### PASSAGE EXTRAIT
☆ ☆ ☆

Le Canada est l'un des 23 pays qui ont signé la Coalition pour l'ambition climatique de l'aviation internationale lors de la COP26. Il s'agit d'un accord contraignant dans lequel chaque signataire crée un plan de réduction des émissions nationales de l'aviation et le soumet à l'Organisation de l'aviation civile internationale (OACI). Ce plan fera l'objet de révisions en 2024, en 2027 et en 2030.

Le plan d'action indique que le développement et le déploiement de technologies aérospatiales vertes, notamment la propulsion électrique à batterie, hybride et à hydrogène, seront essentiels pour réduire les émissions à long terme. Selon les estimations, ces technologies pourraient être commercialisées pour les avions régionaux et les petits avions entre 2030 et 2035, et la technologie hybride pour les monocouloirs pourrait être disponible d'ici 2040 à 2045. Toutefois, ces technologies avancées ne devraient représenter que 1,9 % des réductions d'émissions d'ici 2050. La plus forte baisse des émissions proviendra des carburants aéronautiques durables, qui pourraient contribuer à réduire les émissions de 31,1 à 46,5 % d'ici à 2050.

En 2018, ASTM International a approuvé le carburéacteur avec un mélange contenant jusqu'à 50 % d'éthanol pour l'utilisation des avions. Ces carburants durables sont de l'éthanol fabriqué à partir de biomasse comme le maïs ou les résidus forestiers et sont conçus pour avoir des caractéristiques de performance et de sécurité identiques à celles du pétrole. M. Parker a fait remarquer que les déchets forestiers et les déchets agricoles sont des options potentielles pour élargir les matières premières nationales afin de produire du carburant durable pour l’aviation.

☆ ☆ ☆

### LISTE PRÉSENTÉE
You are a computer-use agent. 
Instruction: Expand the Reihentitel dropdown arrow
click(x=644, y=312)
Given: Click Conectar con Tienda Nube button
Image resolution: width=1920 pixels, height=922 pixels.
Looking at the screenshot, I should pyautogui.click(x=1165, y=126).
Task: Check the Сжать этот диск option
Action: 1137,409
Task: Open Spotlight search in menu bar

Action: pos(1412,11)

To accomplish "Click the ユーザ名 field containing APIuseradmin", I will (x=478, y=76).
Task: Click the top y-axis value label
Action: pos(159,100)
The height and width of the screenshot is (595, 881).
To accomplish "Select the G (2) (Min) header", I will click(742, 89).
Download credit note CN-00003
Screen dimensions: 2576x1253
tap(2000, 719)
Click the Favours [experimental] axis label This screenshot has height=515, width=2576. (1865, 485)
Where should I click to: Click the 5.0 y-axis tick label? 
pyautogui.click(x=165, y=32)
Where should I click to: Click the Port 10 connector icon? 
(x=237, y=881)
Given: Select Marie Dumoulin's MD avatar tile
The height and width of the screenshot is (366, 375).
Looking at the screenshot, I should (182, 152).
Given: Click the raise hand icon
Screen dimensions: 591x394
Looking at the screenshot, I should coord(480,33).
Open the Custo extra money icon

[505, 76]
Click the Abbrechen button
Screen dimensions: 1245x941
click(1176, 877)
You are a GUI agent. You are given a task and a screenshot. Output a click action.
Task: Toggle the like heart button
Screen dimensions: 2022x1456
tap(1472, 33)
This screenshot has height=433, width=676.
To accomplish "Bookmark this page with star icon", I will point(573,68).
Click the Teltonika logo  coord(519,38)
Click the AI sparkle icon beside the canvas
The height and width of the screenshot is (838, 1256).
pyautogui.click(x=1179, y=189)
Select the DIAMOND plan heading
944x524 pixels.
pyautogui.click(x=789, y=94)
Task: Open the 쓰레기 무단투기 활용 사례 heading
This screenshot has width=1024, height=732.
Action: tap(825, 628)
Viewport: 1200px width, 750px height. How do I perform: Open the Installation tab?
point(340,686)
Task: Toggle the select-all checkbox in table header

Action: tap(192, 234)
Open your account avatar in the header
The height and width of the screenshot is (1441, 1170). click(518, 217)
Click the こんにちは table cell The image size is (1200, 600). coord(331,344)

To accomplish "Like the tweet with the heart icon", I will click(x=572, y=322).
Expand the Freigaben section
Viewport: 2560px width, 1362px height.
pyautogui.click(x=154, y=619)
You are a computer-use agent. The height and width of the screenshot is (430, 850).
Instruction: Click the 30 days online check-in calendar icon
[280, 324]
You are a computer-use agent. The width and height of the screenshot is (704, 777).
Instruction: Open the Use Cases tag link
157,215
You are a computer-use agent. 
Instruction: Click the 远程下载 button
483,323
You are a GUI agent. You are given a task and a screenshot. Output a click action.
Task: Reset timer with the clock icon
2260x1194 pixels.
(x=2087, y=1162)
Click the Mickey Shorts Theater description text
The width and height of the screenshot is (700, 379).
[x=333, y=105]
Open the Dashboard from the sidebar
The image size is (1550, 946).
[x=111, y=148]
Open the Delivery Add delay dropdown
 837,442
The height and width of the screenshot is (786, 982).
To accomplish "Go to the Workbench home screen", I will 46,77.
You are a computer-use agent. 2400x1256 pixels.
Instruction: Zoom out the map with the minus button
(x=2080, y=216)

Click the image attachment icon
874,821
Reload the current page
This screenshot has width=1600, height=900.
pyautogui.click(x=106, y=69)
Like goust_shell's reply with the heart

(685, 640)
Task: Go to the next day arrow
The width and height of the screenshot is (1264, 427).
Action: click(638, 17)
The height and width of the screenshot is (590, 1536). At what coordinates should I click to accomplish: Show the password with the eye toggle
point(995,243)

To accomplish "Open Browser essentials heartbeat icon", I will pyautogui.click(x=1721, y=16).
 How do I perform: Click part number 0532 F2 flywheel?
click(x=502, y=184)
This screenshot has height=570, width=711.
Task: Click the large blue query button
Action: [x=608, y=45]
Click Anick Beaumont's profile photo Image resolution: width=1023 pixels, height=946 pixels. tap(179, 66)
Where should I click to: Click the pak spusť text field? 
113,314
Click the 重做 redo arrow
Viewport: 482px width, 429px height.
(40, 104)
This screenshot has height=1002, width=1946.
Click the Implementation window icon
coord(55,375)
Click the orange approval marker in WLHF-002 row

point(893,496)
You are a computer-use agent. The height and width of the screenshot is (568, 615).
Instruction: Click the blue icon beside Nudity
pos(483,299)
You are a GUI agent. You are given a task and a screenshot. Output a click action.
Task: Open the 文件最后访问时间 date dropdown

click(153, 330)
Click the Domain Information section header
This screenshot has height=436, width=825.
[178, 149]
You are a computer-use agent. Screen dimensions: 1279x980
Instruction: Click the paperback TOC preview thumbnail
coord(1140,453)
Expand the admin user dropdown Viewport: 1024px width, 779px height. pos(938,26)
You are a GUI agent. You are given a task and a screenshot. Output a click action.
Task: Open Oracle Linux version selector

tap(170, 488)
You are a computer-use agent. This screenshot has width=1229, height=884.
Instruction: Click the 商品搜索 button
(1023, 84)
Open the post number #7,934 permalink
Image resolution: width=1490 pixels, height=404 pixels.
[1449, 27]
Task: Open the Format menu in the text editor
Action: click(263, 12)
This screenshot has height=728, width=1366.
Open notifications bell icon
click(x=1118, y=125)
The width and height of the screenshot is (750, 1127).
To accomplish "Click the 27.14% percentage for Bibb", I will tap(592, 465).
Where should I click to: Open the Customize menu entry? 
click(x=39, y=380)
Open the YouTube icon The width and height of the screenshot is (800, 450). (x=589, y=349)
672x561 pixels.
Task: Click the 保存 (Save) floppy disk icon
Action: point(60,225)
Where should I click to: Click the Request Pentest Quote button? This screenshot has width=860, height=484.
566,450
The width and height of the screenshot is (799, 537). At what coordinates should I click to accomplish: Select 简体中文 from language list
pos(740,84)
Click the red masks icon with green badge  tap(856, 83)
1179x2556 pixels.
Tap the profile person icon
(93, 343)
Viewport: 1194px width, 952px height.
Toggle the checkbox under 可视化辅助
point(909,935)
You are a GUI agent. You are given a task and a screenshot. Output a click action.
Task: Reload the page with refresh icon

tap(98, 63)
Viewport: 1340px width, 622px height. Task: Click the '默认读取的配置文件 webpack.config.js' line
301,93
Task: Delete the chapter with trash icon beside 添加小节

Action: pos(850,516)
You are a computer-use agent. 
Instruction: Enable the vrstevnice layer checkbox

☆ ☆ ☆

### CONSIGNES ÉCRITES
(a) Selon le passage, en quelles années le plan de réduction des émissions de l'aviation fera-t-il l'objet de révisions ?
(b) Recopiez à l'identique la liste depuis son début jusqu'à la ligne contenant "Action: pos(1412,11)", cette dernière incluse.
Le passage et la liste sont deux documents indépendants l'un de l'autre.

### CORRIGÉ DE L'EXERCICE
(a) En 2024, en 2027 et en 2030.

(b)
You are a computer-use agent. 
Instruction: Expand the Reihentitel dropdown arrow
click(x=644, y=312)
Given: Click Conectar con Tienda Nube button
Image resolution: width=1920 pixels, height=922 pixels.
Looking at the screenshot, I should pyautogui.click(x=1165, y=126).
Task: Check the Сжать этот диск option
Action: 1137,409
Task: Open Spotlight search in menu bar

Action: pos(1412,11)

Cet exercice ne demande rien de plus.